Re: speed up unicode normalization quick check

From: Mark Dilger <mark(dot)dilger(at)enterprisedb(dot)com>
To: John Naylor <john(dot)naylor(at)2ndquadrant(dot)com>
Cc: PostgreSQL Hackers <pgsql-hackers(at)lists(dot)postgresql(dot)org>
Subject: Re: speed up unicode normalization quick check
Date: 2020-09-19 17:46:08
Message-ID: B999AEF6-24A1-40E3-B548-7D28043EDCCE@enterprisedb.com
Views: Raw Message | Whole Thread | Download mbox | Resend email
Thread:
Lists: pgsql-hackers

> On Sep 18, 2020, at 9:41 AM, John Naylor <john(dot)naylor(at)2ndquadrant(dot)com> wrote:
>
> Attached is version 4, which excludes the output file from pgindent,
> to match recent commit 74d4608f5. Since it won't be indented again, I
> also tweaked the generator script to match pgindent for the typedef,
> since we don't want to lose what pgindent has fixed already. This last
> part isn't new to v4, but I thought I'd highlight it anyway.
>
> --
> John Naylor https://www.2ndQuadrant.com/
> PostgreSQL Development, 24x7 Support, Remote DBA, Training & Services
> <v4-0001-Tweak-the-set-of-candidate-multipliers-for-genera.patch><v4-0002-Use-perfect-hashing-for-NFC-Unicode-normalization.patch><v4-0003-Use-perfect-hashing-for-NKFC-Unicode-normalizatio.patch>

0002 and 0003 look good to me. I like the way you cleaned up a bit with the unicode_norm_props struct, which makes the code a bit more tidy, and on my compiler under -O2 it does not generate any extra runtime dereferences, as the compiler can see through the struct just fine. My only concern would be if some other compilers might not see through the struct, resulting in a runtime performance cost? I wouldn't even ask, except that qc_hash_lookup is called in a fairly tight loop.

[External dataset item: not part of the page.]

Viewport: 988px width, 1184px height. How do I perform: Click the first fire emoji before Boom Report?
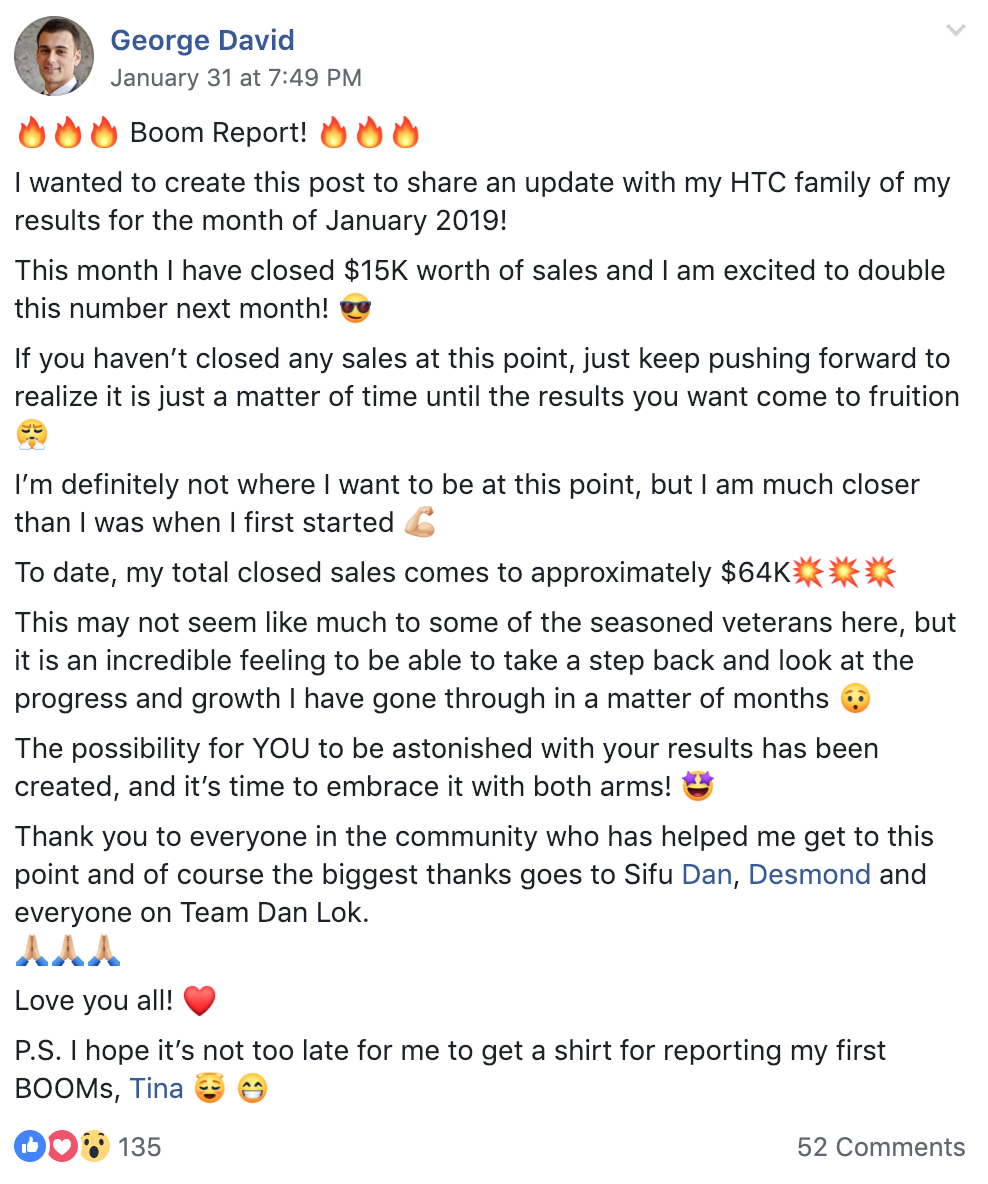(x=32, y=132)
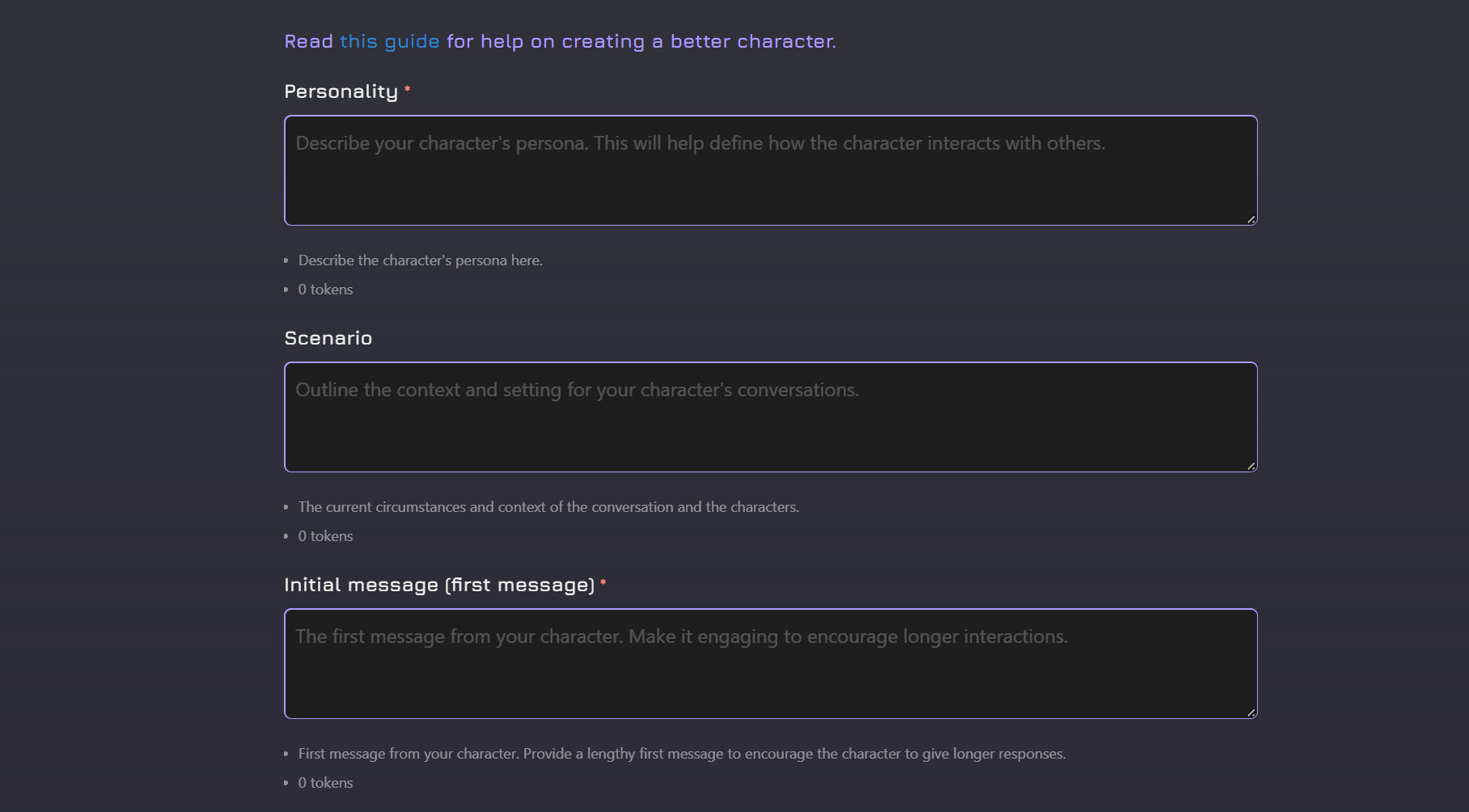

To clarify, the following changes to the generated code which remove the struct and corresponding dereferences (not intended as a patch submission) cause zero bytes of change in the compiled output for me on mac/clang, which is good, and generate inconsequential changes on linux/gcc, which is also good, but I wonder if that is true for all compilers. In your commit message for 0001 you mentioned testing on a multiplicity of compilers. Did you do that for 0002 and 0003 as well?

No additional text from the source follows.